## Exercise objective:
Turn all of the material below into a numbered list, dropping any blank lines. Leave the pictures out of your answer.

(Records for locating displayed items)

******

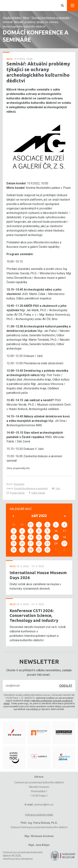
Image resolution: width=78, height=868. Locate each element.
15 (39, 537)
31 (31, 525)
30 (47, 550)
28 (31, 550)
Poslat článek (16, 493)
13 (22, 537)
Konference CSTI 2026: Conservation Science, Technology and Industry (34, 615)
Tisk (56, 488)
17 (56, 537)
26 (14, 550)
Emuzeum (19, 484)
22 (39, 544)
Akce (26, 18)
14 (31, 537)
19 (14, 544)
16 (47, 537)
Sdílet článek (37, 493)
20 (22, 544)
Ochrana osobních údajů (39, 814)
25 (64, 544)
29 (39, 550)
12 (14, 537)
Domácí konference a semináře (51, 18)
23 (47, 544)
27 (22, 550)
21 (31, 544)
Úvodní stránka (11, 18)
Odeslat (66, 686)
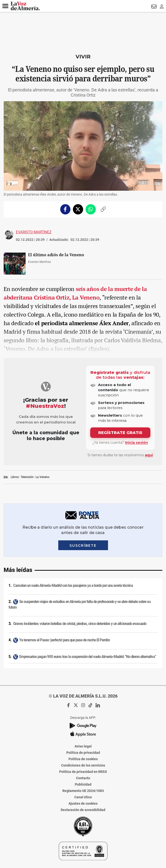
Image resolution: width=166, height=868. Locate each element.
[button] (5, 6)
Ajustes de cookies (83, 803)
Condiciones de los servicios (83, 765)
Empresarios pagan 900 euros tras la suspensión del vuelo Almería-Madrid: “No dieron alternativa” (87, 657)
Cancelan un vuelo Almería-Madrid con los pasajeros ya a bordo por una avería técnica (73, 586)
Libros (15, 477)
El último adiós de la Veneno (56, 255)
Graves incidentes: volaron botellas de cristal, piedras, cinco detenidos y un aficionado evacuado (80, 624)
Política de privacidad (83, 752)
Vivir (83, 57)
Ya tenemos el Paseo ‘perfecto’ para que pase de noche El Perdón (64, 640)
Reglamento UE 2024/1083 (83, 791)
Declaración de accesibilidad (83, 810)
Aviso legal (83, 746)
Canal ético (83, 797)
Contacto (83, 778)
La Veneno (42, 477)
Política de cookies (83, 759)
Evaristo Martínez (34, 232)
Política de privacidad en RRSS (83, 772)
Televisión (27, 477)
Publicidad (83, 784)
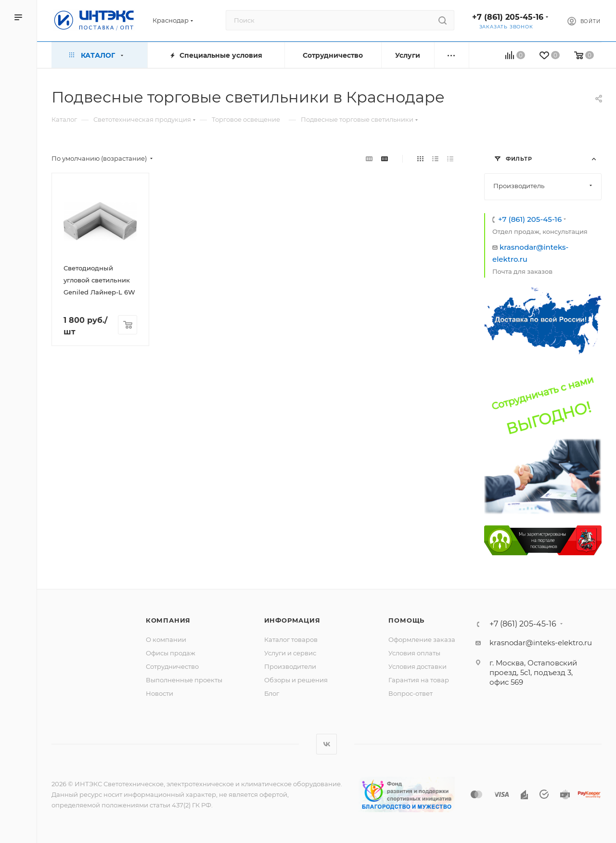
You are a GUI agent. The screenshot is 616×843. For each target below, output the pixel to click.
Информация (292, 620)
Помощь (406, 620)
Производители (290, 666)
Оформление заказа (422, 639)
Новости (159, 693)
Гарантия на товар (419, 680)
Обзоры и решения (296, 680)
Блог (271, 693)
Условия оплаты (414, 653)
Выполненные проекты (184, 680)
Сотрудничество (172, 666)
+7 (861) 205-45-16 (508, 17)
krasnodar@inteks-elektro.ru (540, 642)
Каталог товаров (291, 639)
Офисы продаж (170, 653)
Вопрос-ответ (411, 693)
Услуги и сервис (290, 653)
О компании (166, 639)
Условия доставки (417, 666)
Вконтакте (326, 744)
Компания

******

## Expected answer:
1. Image resolution: width=78, height=868. Locate each element.
2. 15 (39, 537)
3. 31 (31, 525)
4. 30 (47, 550)
5. 28 (31, 550)
6. Poslat článek (16, 493)
7. 13 (22, 537)
8. Konference CSTI 2026: Conservation Science, Technology and Industry (34, 615)
9. Tisk (56, 488)
10. 17 (56, 537)
11. 26 (14, 550)
12. Emuzeum (19, 484)
13. 22 (39, 544)
14. Akce (26, 18)
15. 14 (31, 537)
16. 19 (14, 544)
17. 16 (47, 537)
18. Sdílet článek (37, 493)
19. 20 (22, 544)
20. Ochrana osobních údajů (39, 814)
21. 25 (64, 544)
22. 29 (39, 550)
23. 12 (14, 537)
24. Domácí konference a semináře (51, 18)
25. 23 (47, 544)
26. 27 (22, 550)
27. 21 (31, 544)
28. Úvodní stránka (11, 18)
29. Odeslat (66, 686)
30. Image resolution: width=166, height=868. Locate each element.
31. [button] (5, 6)
32. Ajustes de cookies (83, 803)
33. Condiciones de los servicios (83, 765)
34. Empresarios pagan 900 euros tras la suspensión del vuelo Almería-Madrid: “No dieron alternativa” (87, 657)
35. Cancelan un vuelo Almería-Madrid con los pasajeros ya a bordo por una avería técnica (73, 586)
36. Libros (15, 477)
37. El último adiós de la Veneno (56, 255)
38. Graves incidentes: volaron botellas de cristal, piedras, cinco detenidos y un aficionado evacuado (80, 624)
39. Política de privacidad (83, 752)
40. Vivir (83, 57)
41. Ya tenemos el Paseo ‘perfecto’ para que pase de noche El Perdón (64, 640)
42. Reglamento UE 2024/1083 (83, 791)
43. Declaración de accesibilidad (83, 810)
44. Aviso legal (83, 746)
45. Canal ético (83, 797)
46. Contacto (83, 778)
47. La Veneno (42, 477)
48. Política de cookies (83, 759)
49. Evaristo Martínez (34, 232)
50. Política de privacidad en RRSS (83, 772)
51. Televisión (27, 477)
52. Publicidad (83, 784)
53. You are a GUI agent. The screenshot is 616×843. For each target below, output the pixel to click.
54. Информация (292, 620)
55. Помощь (406, 620)
56. Производители (290, 666)
57. Оформление заказа (422, 639)
58. Новости (159, 693)
59. Гарантия на товар (419, 680)
60. Обзоры и решения (296, 680)
61. Блог (271, 693)
62. Условия оплаты (414, 653)
63. Выполненные проекты (184, 680)
64. Сотрудничество (172, 666)
65. +7 (861) 205-45-16 (508, 17)
66. krasnodar@inteks-elektro.ru (540, 642)
67. Каталог товаров (291, 639)
68. Офисы продаж (170, 653)
69. Вопрос-ответ (411, 693)
70. Услуги и сервис (290, 653)
71. О компании (166, 639)
72. Условия доставки (417, 666)
73. Вконтакте (326, 744)
74. Компания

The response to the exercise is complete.